Using only the entries below, copy exactly the lines that begin at the one with "At what coordinates" and end at the one with "587x502 pixels. Task: Select", both included. Drop the pictures.

STORED DATA:
---------------

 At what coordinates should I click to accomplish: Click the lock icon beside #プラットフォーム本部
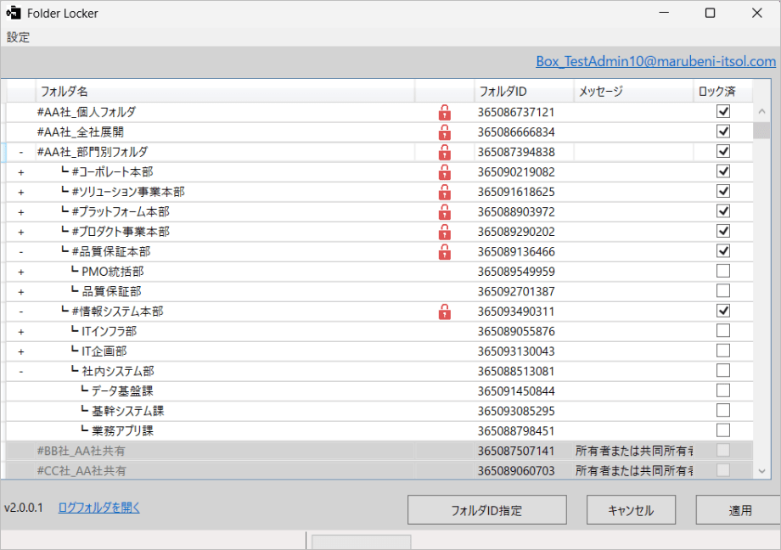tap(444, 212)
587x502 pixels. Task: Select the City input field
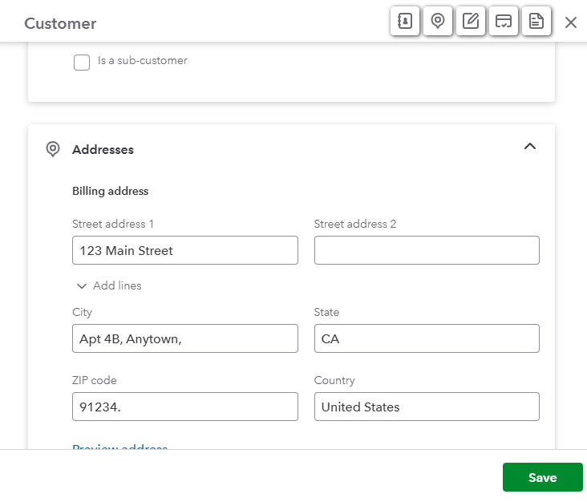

---------------

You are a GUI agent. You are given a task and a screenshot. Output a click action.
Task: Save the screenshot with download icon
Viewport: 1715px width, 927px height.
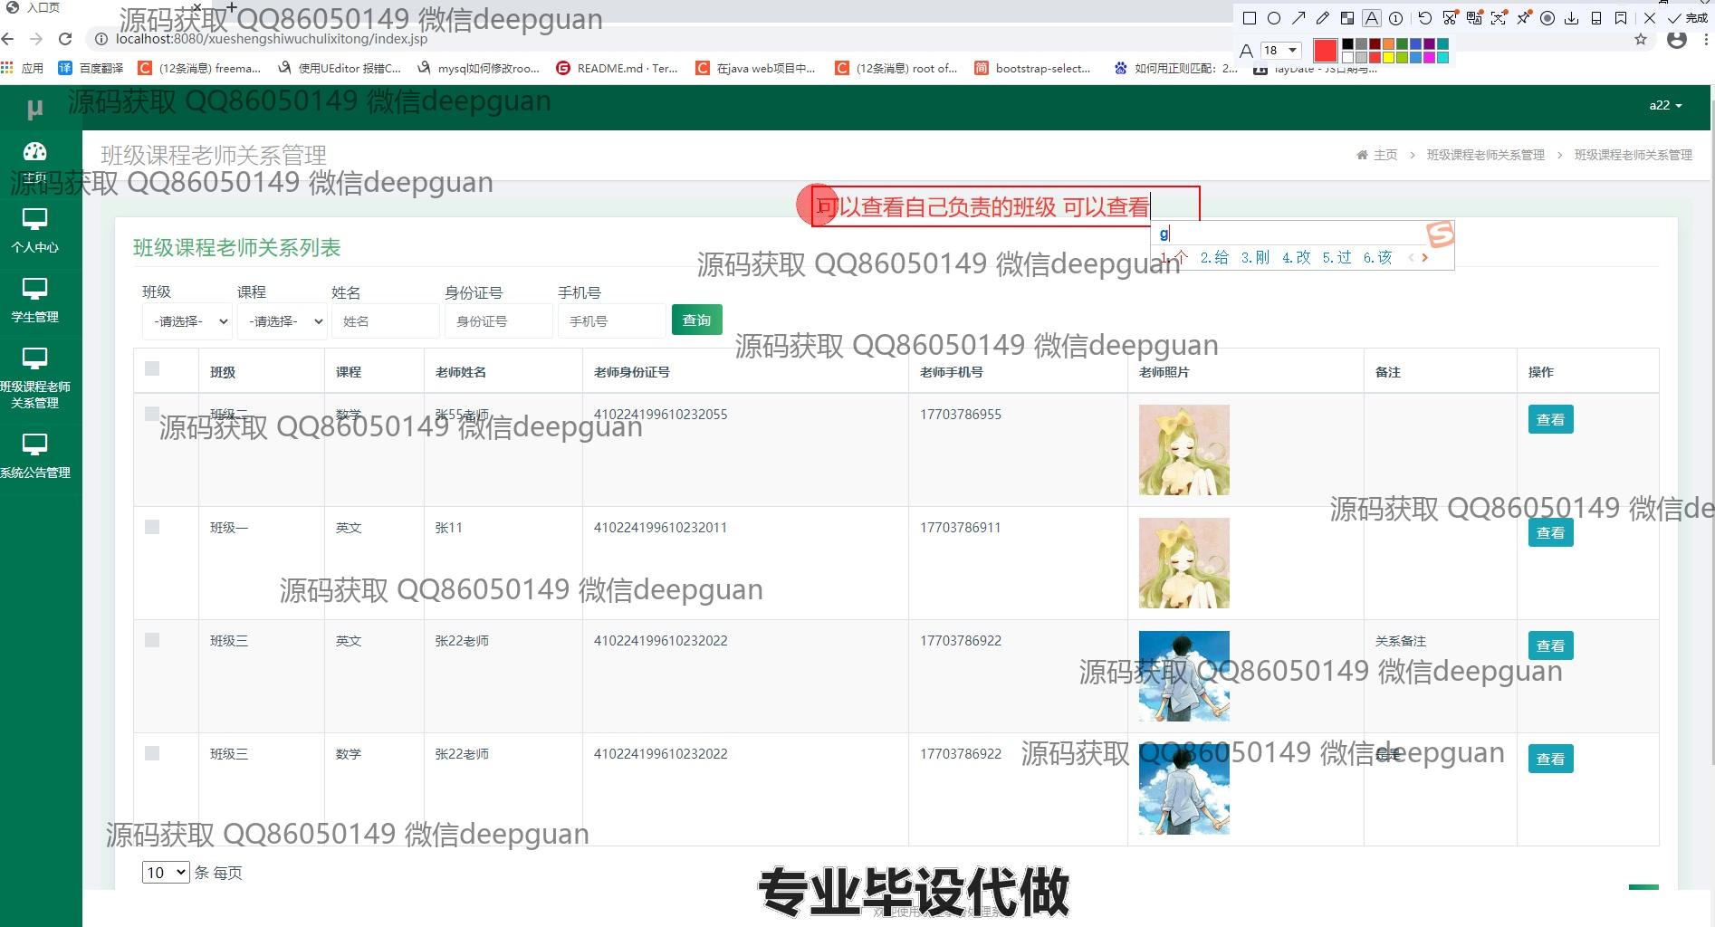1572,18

---------------

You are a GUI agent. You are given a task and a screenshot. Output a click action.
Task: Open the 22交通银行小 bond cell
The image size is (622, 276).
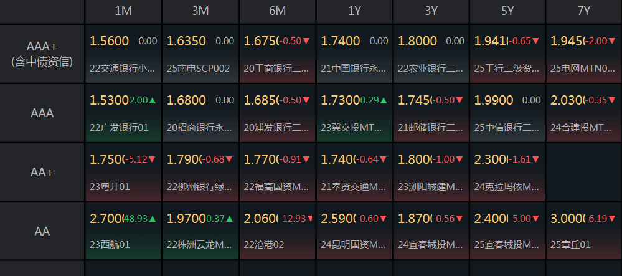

---------------

FINISHED EXERCISE:
 At what coordinates should I click to accomplish: Click the lock icon beside #プラットフォーム本部
tap(444, 212)
587x502 pixels. Task: Select the City input field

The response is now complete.